Show every line of the entries below that contains the word "Switch".
■ ■ ■ ■ ■
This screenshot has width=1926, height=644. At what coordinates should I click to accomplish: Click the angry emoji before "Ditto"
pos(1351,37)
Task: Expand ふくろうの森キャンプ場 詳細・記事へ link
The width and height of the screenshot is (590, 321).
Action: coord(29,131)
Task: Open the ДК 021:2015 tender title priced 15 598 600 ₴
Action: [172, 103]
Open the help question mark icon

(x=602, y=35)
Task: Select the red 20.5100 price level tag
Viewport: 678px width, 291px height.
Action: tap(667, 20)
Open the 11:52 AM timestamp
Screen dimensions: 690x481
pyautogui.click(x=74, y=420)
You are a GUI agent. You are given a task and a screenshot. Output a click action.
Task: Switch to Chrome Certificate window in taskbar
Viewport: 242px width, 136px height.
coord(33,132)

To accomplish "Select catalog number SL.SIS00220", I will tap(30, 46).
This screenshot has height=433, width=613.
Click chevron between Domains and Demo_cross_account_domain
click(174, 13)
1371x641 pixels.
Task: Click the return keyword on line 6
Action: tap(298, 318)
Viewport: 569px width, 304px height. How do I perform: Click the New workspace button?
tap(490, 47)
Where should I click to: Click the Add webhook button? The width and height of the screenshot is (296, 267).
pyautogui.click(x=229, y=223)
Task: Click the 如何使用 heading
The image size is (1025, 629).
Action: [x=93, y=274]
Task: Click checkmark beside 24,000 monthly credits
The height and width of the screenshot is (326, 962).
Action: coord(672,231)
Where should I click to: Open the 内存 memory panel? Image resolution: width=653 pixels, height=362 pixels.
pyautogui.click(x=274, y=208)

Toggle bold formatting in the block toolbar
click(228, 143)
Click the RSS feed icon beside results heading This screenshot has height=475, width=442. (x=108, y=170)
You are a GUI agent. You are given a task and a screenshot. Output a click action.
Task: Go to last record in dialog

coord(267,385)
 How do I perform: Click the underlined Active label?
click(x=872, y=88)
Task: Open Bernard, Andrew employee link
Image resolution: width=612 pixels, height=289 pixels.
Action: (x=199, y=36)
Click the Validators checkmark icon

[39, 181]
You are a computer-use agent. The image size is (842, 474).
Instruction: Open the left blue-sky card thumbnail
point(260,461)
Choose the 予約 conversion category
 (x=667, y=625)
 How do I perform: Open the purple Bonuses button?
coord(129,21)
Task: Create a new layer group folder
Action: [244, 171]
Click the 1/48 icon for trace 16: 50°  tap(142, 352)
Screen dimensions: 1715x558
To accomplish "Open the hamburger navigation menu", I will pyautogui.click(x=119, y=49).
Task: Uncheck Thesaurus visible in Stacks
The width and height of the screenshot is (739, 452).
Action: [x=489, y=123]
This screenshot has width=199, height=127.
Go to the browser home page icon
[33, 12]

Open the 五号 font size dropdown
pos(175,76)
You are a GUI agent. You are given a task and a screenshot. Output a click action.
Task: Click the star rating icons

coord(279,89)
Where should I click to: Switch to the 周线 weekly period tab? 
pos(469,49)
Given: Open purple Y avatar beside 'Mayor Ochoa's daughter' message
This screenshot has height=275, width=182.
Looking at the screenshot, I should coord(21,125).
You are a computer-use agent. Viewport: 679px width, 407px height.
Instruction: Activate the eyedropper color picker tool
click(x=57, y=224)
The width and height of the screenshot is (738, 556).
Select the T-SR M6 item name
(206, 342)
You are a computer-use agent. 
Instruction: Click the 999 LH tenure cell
■ ■ ■ ■ ■
TASK RESULT:
Task: Switch to Chrome Certificate window in taskbar
Where should I click to: Switch to the 周线 weekly period tab? 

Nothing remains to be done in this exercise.